Its been a while since I’ve thought about Thomas Hardy, but as I began reading the first several chapters of The French Lieutenant’s Woman I was immediately reminded of Jude and Tess of the d’Urbervilles.  Even before I made it to the first paragraph of the book I noticed the epigraph was a bit of a poem by Thomas Hardy.  Past the epigraph, I found the flowing tone and style in the first paragraph to be very similar to Hardy’s.  The paragraph is a single long sentence of descriptions.  The way that Fowles describes Lyme Regis, a “small but ancient eponym of the inbite,”  and the weather, “incisively sharp and blustery,”  both remind me of the Hardy’s style of precise yet flowing writing style.  In the first paragraph we also learn that the book is set in England in the Victorian era—a similar time and place to Jude and Tess. 

            As I kept reading, I was struck by Fowles’ particularly un-Hardyesque technique of interjecting with bits of first person commentary from the author’s modern perspective.  I first noticed this in chapter 3 when Fowles states that “One of the commonest symptoms of wealthy today is destructive neurosis.”  In Chapter 7 Fowles seems to be including the reader in his worries and difficulties in characterization when he suddenly cuts to first person and says, “I risk making Sarah sound like a bigot.” 

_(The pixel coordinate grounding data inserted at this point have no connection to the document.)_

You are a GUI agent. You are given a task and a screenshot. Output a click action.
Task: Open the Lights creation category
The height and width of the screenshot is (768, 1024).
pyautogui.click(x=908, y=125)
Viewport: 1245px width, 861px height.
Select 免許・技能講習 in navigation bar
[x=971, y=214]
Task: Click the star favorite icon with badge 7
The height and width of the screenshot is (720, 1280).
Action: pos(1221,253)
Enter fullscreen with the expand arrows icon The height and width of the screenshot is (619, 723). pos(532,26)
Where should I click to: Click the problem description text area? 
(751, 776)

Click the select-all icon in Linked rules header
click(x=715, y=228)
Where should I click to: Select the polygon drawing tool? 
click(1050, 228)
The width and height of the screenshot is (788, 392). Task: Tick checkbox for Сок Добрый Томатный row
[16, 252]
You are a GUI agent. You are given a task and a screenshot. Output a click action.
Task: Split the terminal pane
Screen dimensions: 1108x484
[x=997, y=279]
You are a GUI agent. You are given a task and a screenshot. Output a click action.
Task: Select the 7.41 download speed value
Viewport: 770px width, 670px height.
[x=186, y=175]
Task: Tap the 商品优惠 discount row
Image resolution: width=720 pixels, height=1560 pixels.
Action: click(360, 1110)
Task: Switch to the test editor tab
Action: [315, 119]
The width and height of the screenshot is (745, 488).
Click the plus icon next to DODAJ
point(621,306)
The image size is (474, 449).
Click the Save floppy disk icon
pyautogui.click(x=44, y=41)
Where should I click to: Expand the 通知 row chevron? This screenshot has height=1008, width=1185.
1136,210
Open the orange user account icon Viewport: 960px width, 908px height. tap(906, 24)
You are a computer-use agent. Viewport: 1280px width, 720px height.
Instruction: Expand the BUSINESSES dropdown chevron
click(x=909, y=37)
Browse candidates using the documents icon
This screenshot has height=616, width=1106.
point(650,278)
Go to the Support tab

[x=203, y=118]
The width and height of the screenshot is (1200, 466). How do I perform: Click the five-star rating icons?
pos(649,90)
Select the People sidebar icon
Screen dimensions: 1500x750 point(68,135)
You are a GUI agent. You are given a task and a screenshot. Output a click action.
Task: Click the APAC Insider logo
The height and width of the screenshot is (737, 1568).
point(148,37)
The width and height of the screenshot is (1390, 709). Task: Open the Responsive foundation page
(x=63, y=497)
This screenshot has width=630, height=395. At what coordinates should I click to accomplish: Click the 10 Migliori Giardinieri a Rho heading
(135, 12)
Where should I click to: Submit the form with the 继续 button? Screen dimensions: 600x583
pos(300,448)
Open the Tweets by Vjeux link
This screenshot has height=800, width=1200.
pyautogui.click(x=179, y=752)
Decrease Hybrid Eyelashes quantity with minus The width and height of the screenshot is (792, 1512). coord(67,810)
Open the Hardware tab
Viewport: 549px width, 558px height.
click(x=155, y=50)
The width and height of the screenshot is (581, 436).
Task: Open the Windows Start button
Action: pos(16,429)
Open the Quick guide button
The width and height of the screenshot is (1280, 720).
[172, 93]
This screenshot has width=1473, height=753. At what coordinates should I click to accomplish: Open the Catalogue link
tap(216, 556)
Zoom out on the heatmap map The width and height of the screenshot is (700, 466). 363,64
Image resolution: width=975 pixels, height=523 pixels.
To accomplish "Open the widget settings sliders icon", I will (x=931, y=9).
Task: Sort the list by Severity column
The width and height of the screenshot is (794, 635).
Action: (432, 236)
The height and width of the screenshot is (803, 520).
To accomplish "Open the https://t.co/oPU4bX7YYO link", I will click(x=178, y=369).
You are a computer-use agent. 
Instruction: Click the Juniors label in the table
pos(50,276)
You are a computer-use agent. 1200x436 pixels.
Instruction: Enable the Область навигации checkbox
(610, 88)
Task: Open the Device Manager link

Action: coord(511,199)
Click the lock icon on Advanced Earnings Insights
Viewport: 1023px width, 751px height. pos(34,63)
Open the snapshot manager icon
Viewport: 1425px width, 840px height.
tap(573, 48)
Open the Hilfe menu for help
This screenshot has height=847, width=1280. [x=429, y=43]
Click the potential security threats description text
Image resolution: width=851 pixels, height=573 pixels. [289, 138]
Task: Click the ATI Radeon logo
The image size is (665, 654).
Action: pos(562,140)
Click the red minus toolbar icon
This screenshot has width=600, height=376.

            These quick interjections crescendo into Chapter 13, which Fowles’ writes completely from his own perspective.  His prose abruptly stops flowing like Hardy, and becomes more short, abrupt and modern feeling.  The first sentence of the chapter is only four words long and each has only one syllable: “I do not know.”  It is followed by yet another short and succinct sentence: “This story I am telling is all imagination.”  Fowles’ switch to consistent first person perspective is also a departure from Hardy.  He uses the word “I” fifteen times in the first two paragraphs. 

            Fowles’ broad commentary in chapter 13 is quite witty, but I had trouble deciding if I thought it added or detracted from the novel.  I decided that I thought the abrupt change in prose ripped my mind out of the story and detracted from the story. Later in the chapter,  Fowles’ addresses my opinion and asks “I have disgracefully broken the illusion? No.”  Fowles’ defends his break in the story with the claim that his character, what he calls “creatures in [his] mind,” “still exist, and in a reality no less, or no more real than one [he] has just broken.” 

            I agree with Fowles that his characters exist in a reality, but they do so as creatures in the reality of my mind.  Although real, the reality in which his characters live is fragile.  Because of the fragile state that his characters live in, I feel that his interjections do indeed break the illusion—each time they crash into the story his characters die a little bit in my head.

 

I am open to the possibility that this novel has a broader purpose than just storytelling.  If the commentary adds more to the novel in wit and insight than it detracts from it in characterization then I suppose I could then see the interjections as a success.  For now though, it seems that they hurt more than they enhance the book.